Review byMatthew Turner06/04/2001

Five stars out of five
Running time: 172 mins

Emotionally rewarding, intelligent and affectionate drama from Taiwanese director Edward Yang – unmissable and one of the best films of the year.

Edward Yang’s Yi Yi (the title is the Chinese word for ‘one’, counted twice the way a music conductor would say it, hence the English translation of ‘A One And A Two’) finally arrives here after attracting rave reviews Stateside and picking up a number of international awards, among them the Best Director prize at Cannes 2000.

On the surface, it’s an intricate family drama that bears a resemblance to Paul Thomas Anderson’s Magnolia (in terms of length and of its focus on one particular family) and, like that film, appears to owe a great debt to the films of Robert Altman, though Yang more than surpasses Altman in terms of the sheer warmth of his film and the result is, quite simply, one of the best films of the year.

The plot centres on computer executive NJ (Wu Nianzhen), and his burgeoning mid-life crisis triggered by problems at work and the reappearance of Sherry (Ke Suyun), his high-school sweetheart. At the same time, his mother-in-law has suffered a stroke and slipped into a coma, while his wife Min-Min (Elaine Jin) deals with her depression by turning to a religious cult.

Meanwhile, his teenage daughter Ting-Ting experiences her first love affair with ‘Fatty’ (Yupang Chang), the boyfriend of her best friend, and NJ’s irascible young son Yang-Yang (Jonathan Chang) finds his own ways of dealing with both life in general and a group of bullying older girls in particular.

Although three hours may seem like an intimidating prospect, Yi Yi is that rare example of a film you really don’t want to end. In fact, in one of the film’s best scenes, one of the characters (Fatty) makes an impassioned case for movies such as this, saying that because of the wealth of experience that movies give us, they expand the world we live in and allow us to live three times as much. After seeing Yi Yi, you’ll find it hard to disagree.

There are many similarly wonderful scenes in the film. Particularly impressive is a scene in which NJ and Sherry wistfully recall the excitement of holding hands on their first date, as the film cuts and we see Fatty and Ting-Ting holding hands on their own first date, while the voice-over continues.

There are also several laugh-out-loud moments, mostly involving Yang-Yang, such as when NJ takes him to McDonalds during the opening wedding sequence, or when he suddenly makes all the bullying girls cry by bursting their balloons.
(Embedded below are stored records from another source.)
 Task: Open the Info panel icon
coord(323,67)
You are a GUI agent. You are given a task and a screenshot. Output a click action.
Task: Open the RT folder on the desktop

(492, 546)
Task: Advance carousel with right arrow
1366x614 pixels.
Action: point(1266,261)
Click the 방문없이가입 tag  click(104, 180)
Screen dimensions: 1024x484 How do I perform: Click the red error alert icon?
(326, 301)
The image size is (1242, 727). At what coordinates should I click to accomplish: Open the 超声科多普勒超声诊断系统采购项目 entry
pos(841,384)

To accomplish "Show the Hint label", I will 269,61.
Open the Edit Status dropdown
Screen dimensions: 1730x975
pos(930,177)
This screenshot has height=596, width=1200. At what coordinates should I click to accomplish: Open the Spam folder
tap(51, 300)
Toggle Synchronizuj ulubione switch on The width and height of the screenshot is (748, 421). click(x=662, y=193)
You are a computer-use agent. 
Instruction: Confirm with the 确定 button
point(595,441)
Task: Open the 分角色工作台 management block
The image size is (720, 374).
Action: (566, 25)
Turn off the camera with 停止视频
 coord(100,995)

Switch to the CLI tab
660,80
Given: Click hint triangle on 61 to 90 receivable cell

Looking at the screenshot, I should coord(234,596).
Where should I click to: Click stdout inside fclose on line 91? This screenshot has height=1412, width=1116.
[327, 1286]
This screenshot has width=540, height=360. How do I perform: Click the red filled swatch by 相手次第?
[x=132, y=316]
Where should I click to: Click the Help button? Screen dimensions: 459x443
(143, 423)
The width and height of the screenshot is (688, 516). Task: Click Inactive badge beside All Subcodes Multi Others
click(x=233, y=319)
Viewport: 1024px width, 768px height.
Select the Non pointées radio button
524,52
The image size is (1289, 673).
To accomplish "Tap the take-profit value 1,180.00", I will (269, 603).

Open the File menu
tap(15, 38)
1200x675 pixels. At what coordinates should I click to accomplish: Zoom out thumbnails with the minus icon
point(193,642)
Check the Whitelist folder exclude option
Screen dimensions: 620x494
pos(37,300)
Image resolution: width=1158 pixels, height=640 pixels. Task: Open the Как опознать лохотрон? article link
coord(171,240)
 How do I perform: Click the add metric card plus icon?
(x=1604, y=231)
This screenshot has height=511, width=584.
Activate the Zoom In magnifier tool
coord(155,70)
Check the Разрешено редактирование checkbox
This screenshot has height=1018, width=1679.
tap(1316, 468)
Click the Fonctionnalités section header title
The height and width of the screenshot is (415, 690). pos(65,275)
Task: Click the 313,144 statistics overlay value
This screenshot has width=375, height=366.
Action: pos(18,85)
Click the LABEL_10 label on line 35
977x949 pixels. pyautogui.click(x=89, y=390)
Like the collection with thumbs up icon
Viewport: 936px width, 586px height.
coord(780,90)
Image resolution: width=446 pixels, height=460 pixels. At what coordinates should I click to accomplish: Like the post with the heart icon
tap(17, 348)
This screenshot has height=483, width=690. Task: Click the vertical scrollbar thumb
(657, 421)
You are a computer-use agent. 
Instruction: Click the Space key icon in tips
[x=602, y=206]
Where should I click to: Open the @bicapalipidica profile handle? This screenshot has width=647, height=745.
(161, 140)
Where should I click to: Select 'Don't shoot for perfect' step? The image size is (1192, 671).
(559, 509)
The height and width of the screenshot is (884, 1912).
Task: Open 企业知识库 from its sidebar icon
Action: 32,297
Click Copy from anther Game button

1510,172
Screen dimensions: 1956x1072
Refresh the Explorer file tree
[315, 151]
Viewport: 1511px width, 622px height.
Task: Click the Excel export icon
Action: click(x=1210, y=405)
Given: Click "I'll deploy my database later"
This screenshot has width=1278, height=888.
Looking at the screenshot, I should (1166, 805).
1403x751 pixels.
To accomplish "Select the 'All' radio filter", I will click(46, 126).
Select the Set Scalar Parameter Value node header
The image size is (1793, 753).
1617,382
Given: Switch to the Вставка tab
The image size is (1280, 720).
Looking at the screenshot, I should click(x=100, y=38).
The acting is superb, throughout – Yang has assembled a terrific ensemble cast and given each and every one of them a chance to shine in their roles. However, the stand-out is unquestionably Jonathan Chang as Yang-Yang, an immensely appealing child actor who manages to convey both child-like innocence and a fierce intelligence – he is frequently seen experimenting with funnels and tubes and so on, and his observations of those around him eventually lead him to take photos of the backs of people’s heads with the aim of showing them ‘what they can’t see’.

In addition to the acting, the film is beautifully photographed by Yang Wei-han and Yang’s unobtrusive style allows the various stories to unfold at their own pace. In fact, only one moment strikes an odd note – when a news report cuts to a computer game reconstruction of a violent murder.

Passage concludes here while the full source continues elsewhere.